→ Exercise goal
Please reproduce word for word the passage of the text below on the SEC's new rules for guaranteed and collateralized securities between "The SEC also" and "of the issuer).", inclusive.

--- BEGIN Excerpt provided ---

Cleary Gottlieb Discusses New SEC Rules on Guaranteed and Collateralized Securities

On March 2, 2020, the SEC adopted rule changes to simplify the financial disclosures that are required when an issuer offers debt securities with guarantees.[1]  The old requirements were complex, and in some circumstances burdensome, and the utility of some resulting disclosures for investors was doubtful.  As discussed below, the new requirements are easier to apply and permit substantially simpler disclosures in some cases.

The SEC also adopted rule changes applicable to a similar, less common situation – securities that are collateralized by a pledge of shares (typically shares of a subsidiary of the issuer).

The new rules have a long transition period.  They will become mandatory in 2021 – generally, for a registration statement first filed on or after January 4, 2021 and for a periodic report for a period ending after January 4, 2021.  However, earlier compliance is permitted, so an issuer planning a guaranteed or collateralized offering should consider whether to follow the new rules rather than the existing rules.  And an issuer that is complying with the existing rules in annual or quarterly reports, because of outstanding guaranteed securities, should consider whether to follow the new rules starting now.

These rule changes are part of the broader Disclosure Effectiveness Initiative, which has produced a long list of reforms in the SEC’s disclosure regime since it was announced in late 2013.  We are maintaining a Disclosure Simplification Explainer, which you can find here.  As with many of the DEI measures, the recent rule changes reflect a regulatory philosophy of moving from detailed prescriptive rules towards principles-based norms that give registrants more flexibility.  As in several other recent instances, the approach drew a dissent from Commissioner Lee, who characterized these rule changes and others under the DEI rubric as based on unfounded “regulatory intuition” rather than evidence about investor protection.

Guaranteed Debt Securities – The Current Rules

Under the federal securities laws, when a debt security is guaranteed, each guarantee is itself a security, and each guarantor is consequently an issuer.  So if the securities are sold in an SEC-registered offering, the full SEC disclosure regime potentially applies to the issuer and each guarantor.

Often, the issuer and the guarantors are all part of a consolidated group – for example, when a finance subsidiary is the issuer and the parent provides a guarantee, or when the parent is the issuer and one or more operating subsidiaries provide guarantees.  In these cases, the SEC recognizes that investors rely principally on the consolidated financial statements, and only need supplemental information about the subsidiary issuers and guarantors.  It also recognizes that requiring separate disclosures from multiple entities in a consolidated group is burdensome and tends to drive securities offerings from the public markets to private placements.

--- END Excerpt provided ---
--- BEGIN Data entries ---

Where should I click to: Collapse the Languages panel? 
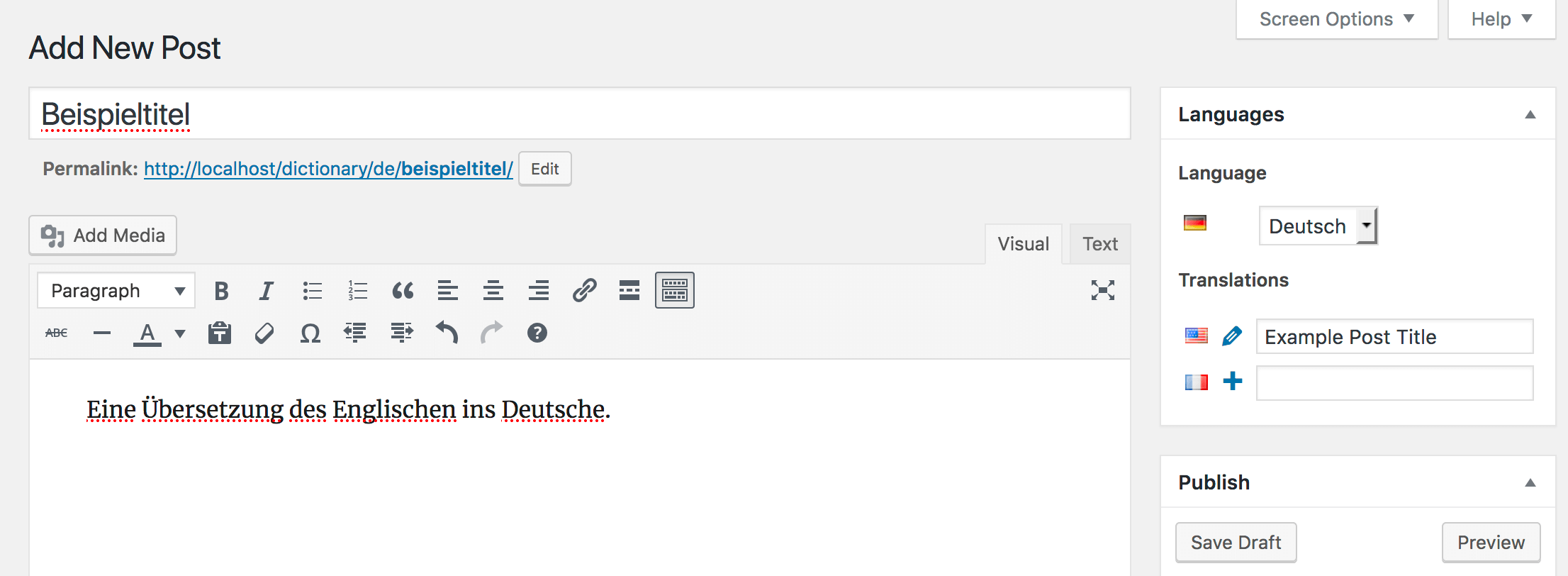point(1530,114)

--- END Data entries ---
--- BEGIN Data entries ---

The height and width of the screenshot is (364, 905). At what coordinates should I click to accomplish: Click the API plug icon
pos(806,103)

--- END Data entries ---

→ Written response
The SEC also adopted rule changes applicable to a similar, less common situation – securities that are collateralized by a pledge of shares (typically shares of a subsidiary of the issuer).